— START Page extract —

I spent the last two days at the mud hut with two students. They are developing K-5 curricula for the post-carbon era, so they visited home-schooling kids and parents, the guy in the area who has been literally living on the land for two decades, the live-in cave built by an artist and former UPS driver (he started digging the cave with a spoon, but now he uses a small pick), and other folks living at the periphery of empire. One of the students co-authored a report last year based on an independent-study project, and they both visited the mud hut before it was completed. I’ll be posting a link to this year’s report when it’s available, probably in May.

Comments 1

  • Teaching children is a surprisingly economical venture. My kids, by and large, have been home educated. We dabbled in traditional school, but found the experience stifling in the extreme. The only reason we did it was to meet more neighborhood kids for the sake of my oldest–who recently discovered there weren’t many worth knowing available at the school. (There were plenty of future thugs, mindless consumers and middle-managers, though.) For all the whining done by the school about lack of money, it seemed creativity and genuine interest in fostering a resourceful “next generation” were the items most noticably lacking. Meanwhile, they had bureaucratic bullshit and crushing conformity in abundance.

— END Page extract —
— START Material provided —

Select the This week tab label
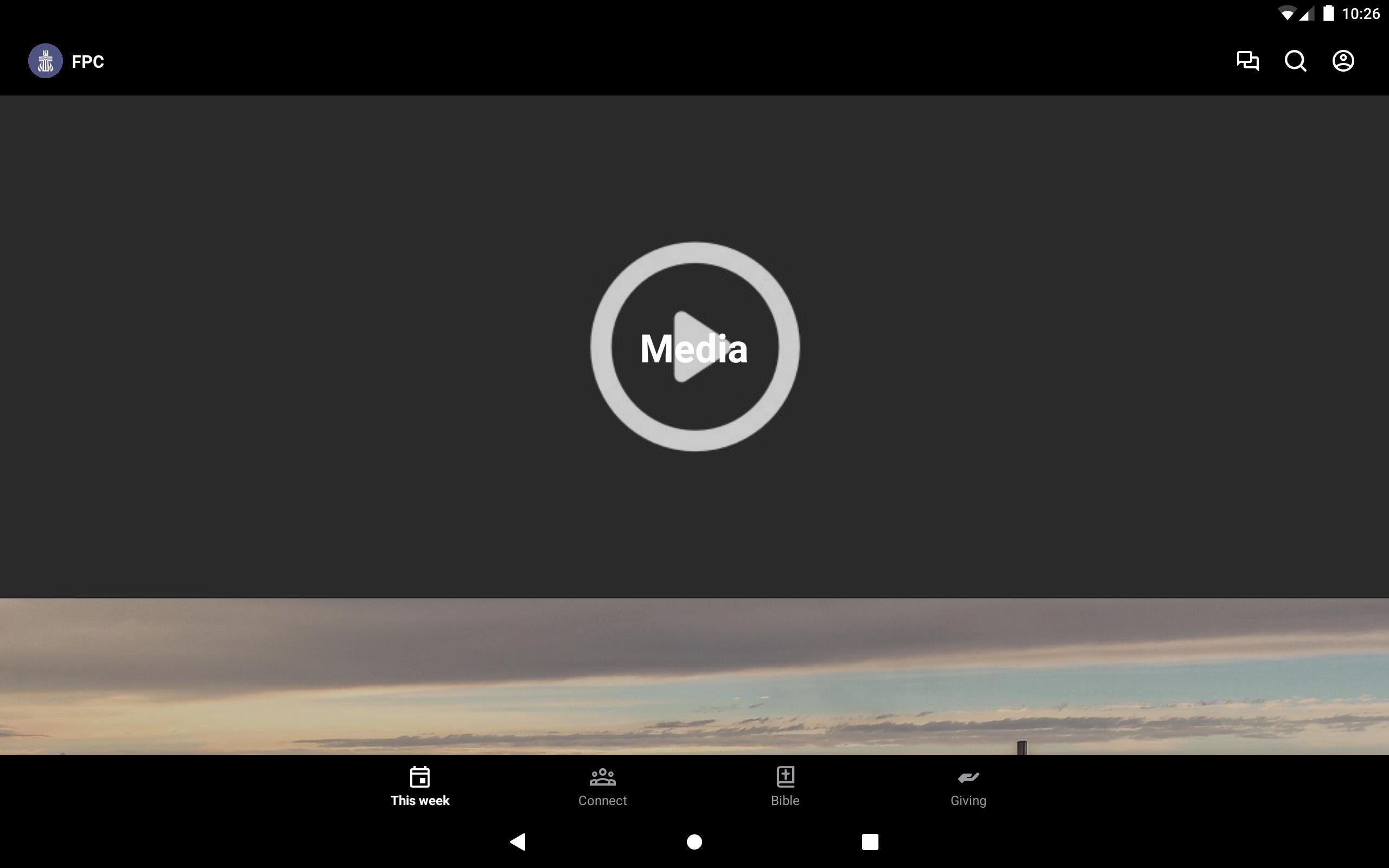This screenshot has width=1389, height=868. click(x=419, y=800)
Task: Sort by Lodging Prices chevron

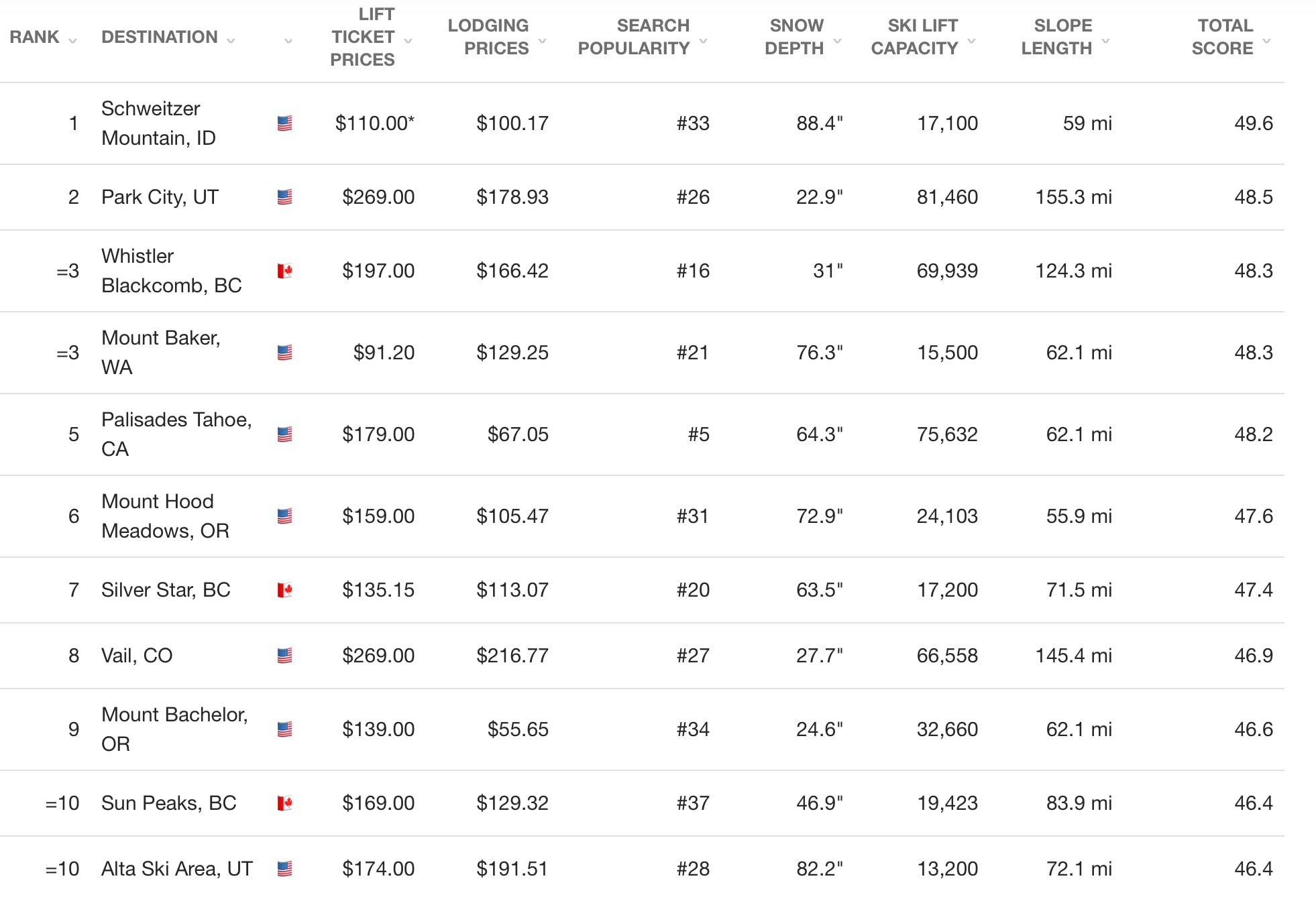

— END Material provided —

◆ To do ◆
A) According to the mud hut post, what tool did the artist first use to dig the live-in cave?
B) Resume the mud hut post, with its comment, from the point where it stops.

◆ Written answers ◆
A) A spoon.

B)
    I have to say, I love how most calls to reform school involve lengthening compulsory education, dumping in money, and adding administrative crap to the already enormous pile of dung that is public education. But, it does fit with the whole “Well, X didn’t get us to Y, so clearly we just need more X!” way of thinking…
    I’m very interested in what your students have to say on the topic–if they post it.